Toronto is a peculiar size. It’s big enough to accommodate a good arts scene with interesting people doing interesting things, but small enough that “arts scene” is an appropriate handle: musicians know artists know playwrights know poets, etc. Our city grows by the tens of thousands each year, but there’s still a small-town residue of affinity among people with a general taste for the arts. Which means that if you are not from Toronto and you meet someone from Toronto at a show—any kind of show—it’s totally appropriate to ask whether they know Jim from Toronto Who Goes to Shows.
This is partly a good thing. It makes for less stratification across disciplines and levels of success. The city is a bungalow: people do big things here, and garner praise elsewhere, but as far as I can tell, “making it in Toronto” just means that more people ask you for favours. Maybe you get free shoes. The Toronto arts are sociable; there are cliques, but if you hang around enough, people will talk to you. In other cities you can be not invited. In Toronto at least no one will kick you out.
I’ve been here long enough that I rarely see the good anymore, although I can always see the bad. When “DIY” is entrenched as an aesthetic as well as a means, people get lazy. The Canadian preference for lower stakes, combined with our infamous passivity (aggression tends to manifest in Facebook rants about funding bodies), can lead to kind of a safe-word mentality within the arts. Cool stuff happens when no one cares who’s watching, but people are watching us now (though not as much as we’re watching them watch us), and there’s a nether region between total naivety and just owning it. Even so, Toronto can be really parochial. People tend to make stuff for their friends.

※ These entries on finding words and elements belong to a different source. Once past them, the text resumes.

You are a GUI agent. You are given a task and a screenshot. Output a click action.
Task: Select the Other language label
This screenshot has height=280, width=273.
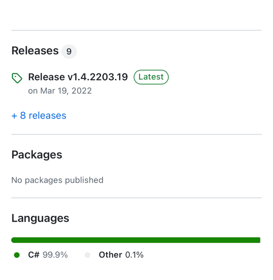pyautogui.click(x=110, y=255)
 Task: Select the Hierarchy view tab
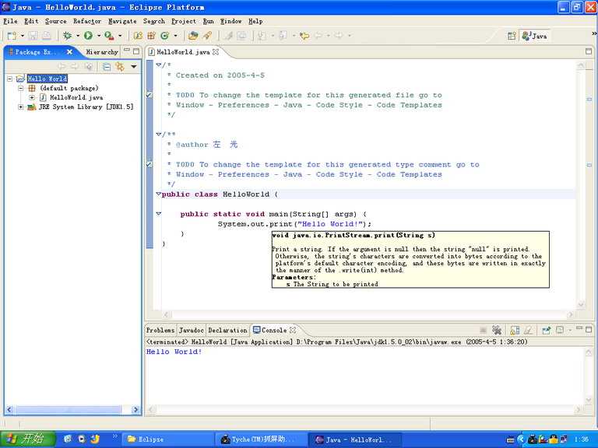pyautogui.click(x=101, y=52)
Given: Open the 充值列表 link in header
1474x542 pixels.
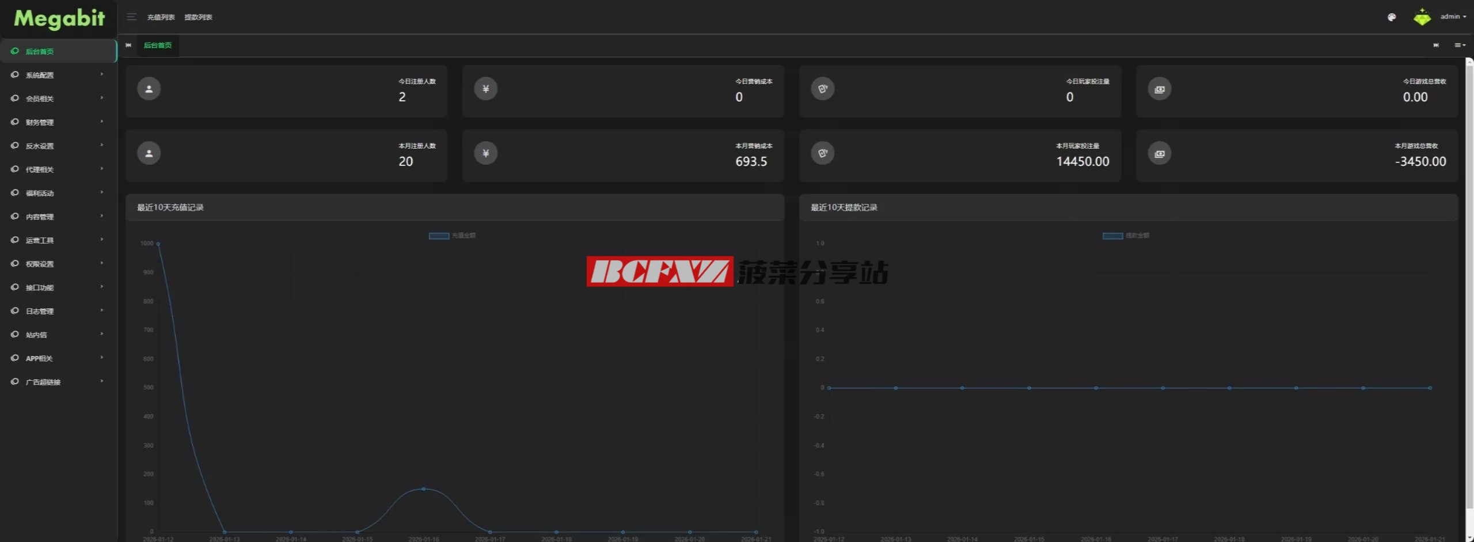Looking at the screenshot, I should [x=161, y=17].
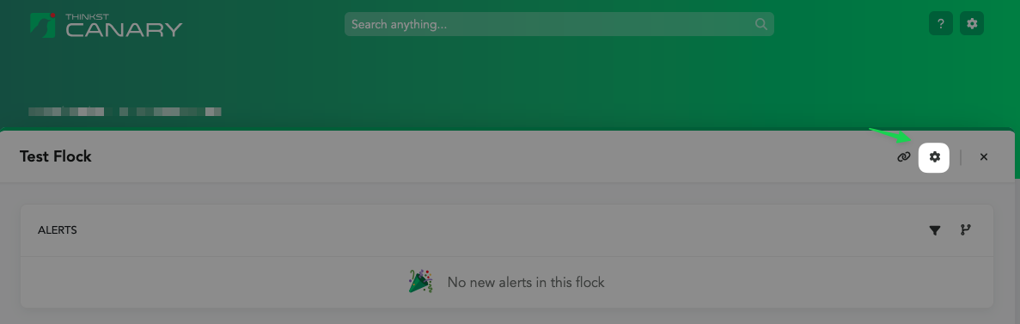The width and height of the screenshot is (1020, 324).
Task: Click the green Canary bird logo mark
Action: click(43, 25)
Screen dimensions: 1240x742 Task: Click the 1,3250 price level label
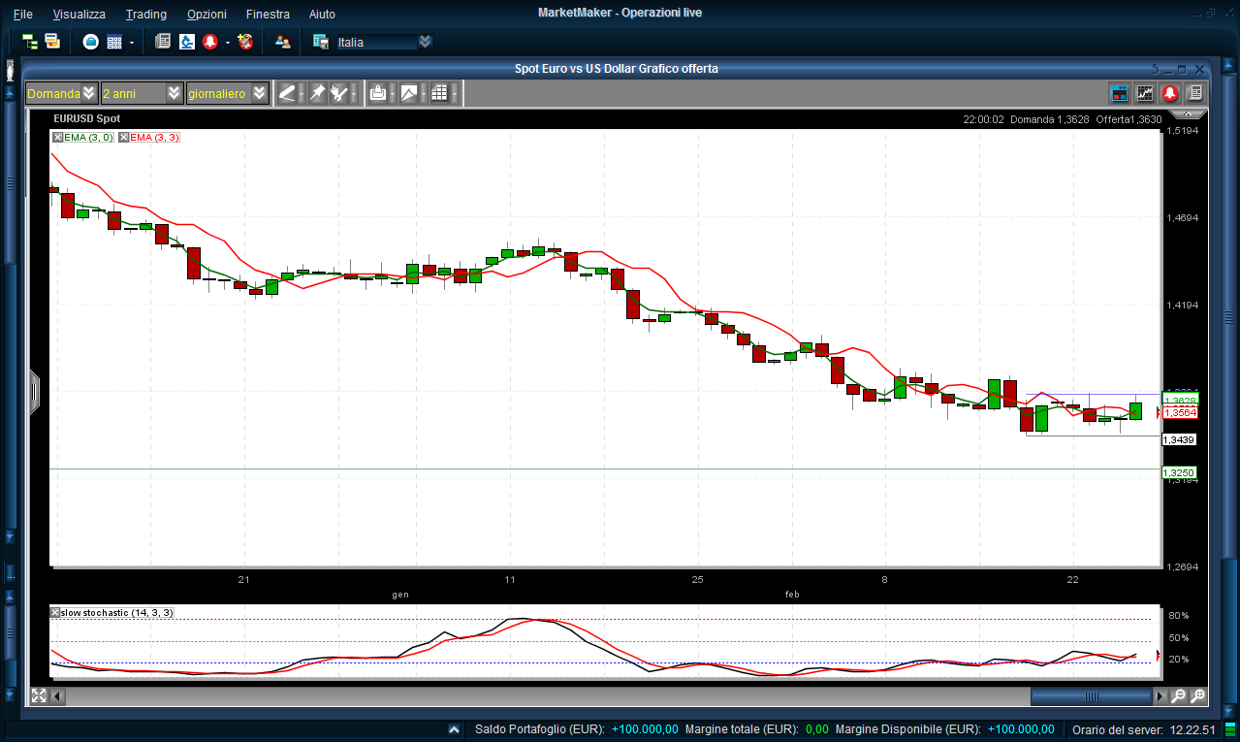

My feelings about Toronto are something like spousal indifference. But All Our Happy Days Are Stupid, a play written by Sheila Heti (it’s the one she can’t finish in How Should a Person Be?) and directed by Jordan Tannahill made me think differently. I am utterly biased: three cast members are regular Hazlitt contributors and one of them is a close friend. But the creators are biased, too: the cast members are friends of Heti and Tannahill. All of them are in the arts, but not all of them are actors. Even the audience—both rows of it—was familiar; I doubt that any two people in the room were more than one degree removed from one another. The performance space, Videofag, is a storefront in Kensington Market. The set consists of white stools, and all other props are drawn in black pen on white cutouts. It was a very Toronto production, but for once I don’t mean that pejoratively.
I could go on and on about how excellent the performances were and how much I enjoyed the play—the story of two families on vacation in Paris, and the fallout after a child goes missing—which has merits far beyond what I’m talking about here and you should definitely go see it if by some magic you can manage to land a ticket. But my praise is meaningless, and something else was happening, anyway. Just as affecting, for me anyway, was the spectacle of familiar people transforming entirely, and of people from a world I know inhabiting another world they made together. It was and wasn’t community theatre, which is my point: it takes a lot of magic to convince people who know you that you’re someone else, to make a familiar neighbourhood seem otherworldly.
From where I sat—about two feet from the stage—AOHDAS took all those risk factors inherent in community and made them assets. And it gave me a rare and particular feeling, that of finding new wonder in something beloved but now mundane. Regardless of audience, I think that’s the point: invoking particular feelings, and reminding us that the world is interesting.